Re: [PATCH V3 2/3] arm64/mm/hotplug: Enable MEM_OFFLINE event handling

From: Anshuman Khandual
Date: Wed Sep 23 2020 - 23:51:54 EST




On 09/23/2020 12:01 PM, Gavin Shan wrote:
> Hi Anshuman,
>
> On 9/21/20 10:05 PM, Anshuman Khandual wrote:
>> This enables MEM_OFFLINE memory event handling. It will help intercept any
>> possible error condition such as if boot memory some how still got offlined
>> even after an explicit notifier failure, potentially by a future change in
>> generic hot plug framework. This would help detect such scenarios and help
>> debug further.
>>
>> Cc: Catalin Marinas <catalin.marinas@xxxxxxx>
>> Cc: Will Deacon <will@xxxxxxxxxx>
>> Cc: Mark Rutland <mark.rutland@xxxxxxx>
>> Cc: Marc Zyngier <maz@xxxxxxxxxx>
>> Cc: Steve Capper <steve.capper@xxxxxxx>
>> Cc: Mark Brown <broonie@xxxxxxxxxx>
>> Cc: linux-arm-kernel@xxxxxxxxxxxxxxxxxxx
>> Cc: linux-kernel@xxxxxxxxxxxxxxx
>> Signed-off-by: Anshuman Khandual <anshuman.khandual@xxxxxxx>
>> ---
>
> I'm not sure if it makes sense since MEM_OFFLINE won't be triggered
> after NOTIFY_BAD is returned from MEM_GOING_OFFLINE. NOTIFY_BAD means
> the whole offline process is stopped.
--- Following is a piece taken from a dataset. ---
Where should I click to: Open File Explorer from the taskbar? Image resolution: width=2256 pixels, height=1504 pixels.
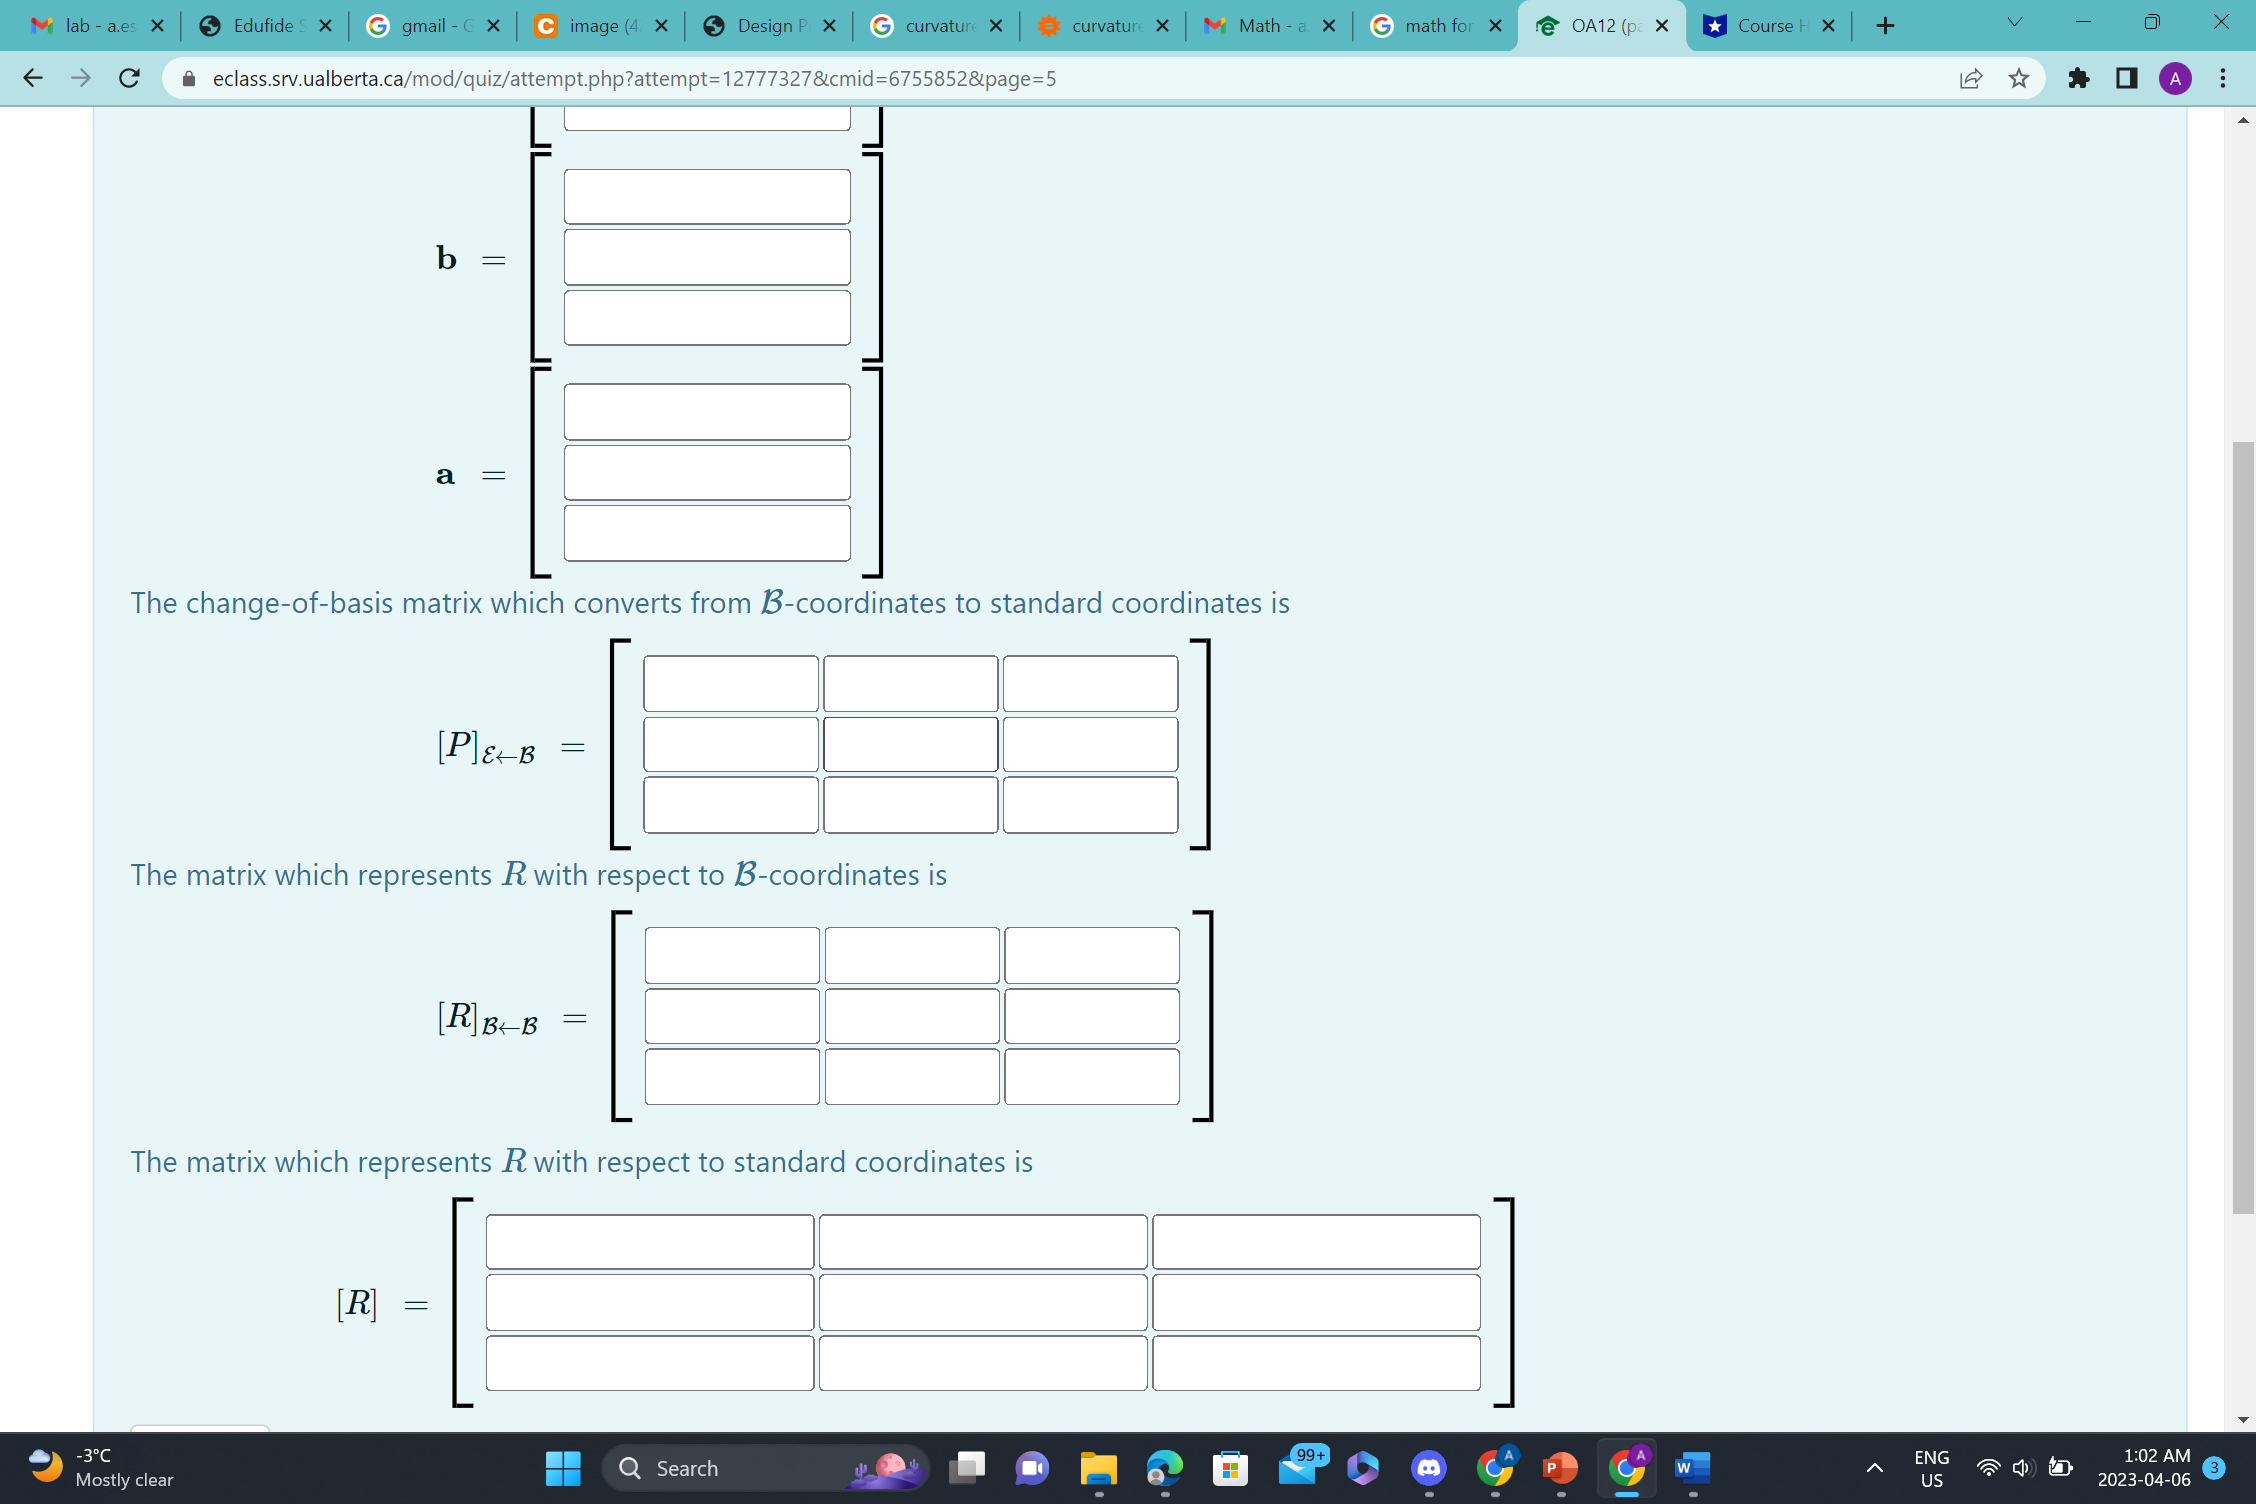pos(1098,1468)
It would be guranteed by generic
> framework from syntax standpoint.

Right but the intent here is to catch any deviation in generic hotplug
semantics going forward.
>
> However, this looks good if MEM_OFFLINE is triggered without calling
> into MEM_GOING_OFFLINE previously, but it would be a bug from generic
> framework.

Exactly, this will just ensure that we know about any change or a bug
in the generic framework. But if required, this additional check can
be enabled only with DEBUG_VM.

>
>>   arch/arm64/mm/mmu.c | 37 ++++++++++++++++++++++++++++++++-----
>>   1 file changed, 32 insertions(+), 5 deletions(-)
>>
>> diff --git a/arch/arm64/mm/mmu.c b/arch/arm64/mm/mmu.c
>> index df3b7415b128..6b171bd88bcf 100644
>> --- a/arch/arm64/mm/mmu.c
>> +++ b/arch/arm64/mm/mmu.c
>> @@ -1482,13 +1482,40 @@ static int prevent_bootmem_remove_notifier(struct notifier_block *nb,
>>       unsigned long end_pfn = arg->start_pfn + arg->nr_pages;
>>       unsigned long pfn = arg->start_pfn;
>>   -    if (action != MEM_GOING_OFFLINE)
>> +    if ((action != MEM_GOING_OFFLINE) && (action != MEM_OFFLINE))
>>           return NOTIFY_OK;
>>   -    for (; pfn < end_pfn; pfn += PAGES_PER_SECTION) {
>> -        ms = __pfn_to_section(pfn);
>> -        if (early_section(ms))
>> -            return NOTIFY_BAD;
>> +    if (action == MEM_GOING_OFFLINE) {
>> +        for (; pfn < end_pfn; pfn += PAGES_PER_SECTION) {
>> +            ms = __pfn_to_section(pfn);
>> +            if (early_section(ms)) {
>> +                pr_warn("Boot memory offlining attempted\n");
>> +                return NOTIFY_BAD;
>> +            }
>> +        }
>> +    } else if (action == MEM_OFFLINE) {
>> +        for (; pfn < end_pfn; pfn += PAGES_PER_SECTION) {
>> +            ms = __pfn_to_section(pfn);
>> +            if (early_section(ms)) {
>> +
>> +                /*
>> +                 * This should have never happened. Boot memory
>> +                 * offlining should have been prevented by this
>> +                 * very notifier. Probably some memory removal
>> +                 * procedure might have changed which would then
>> +                 * require further debug.
>> +                 */
>> +                pr_err("Boot memory offlined\n");
>> +
>> +                /*
>> +                 * Core memory hotplug does not process a return
>> +                 * code from the notifier for MEM_OFFLINE event.
>> +                 * Error condition has been reported. Report as
>> +                 * ignored.
>> +                 */
>> +                return NOTIFY_DONE;
>> +            }
>> +        }
>>       }
>>       return NOTIFY_OK;
>>   }
>>
>
> It's pretty much irrelevant comment if the patch doesn't make sense:
> the logical block for MEM_GOING_OFFLINE would be reused by MEM_OFFLINE
> as they looks similar except the return value and error message :)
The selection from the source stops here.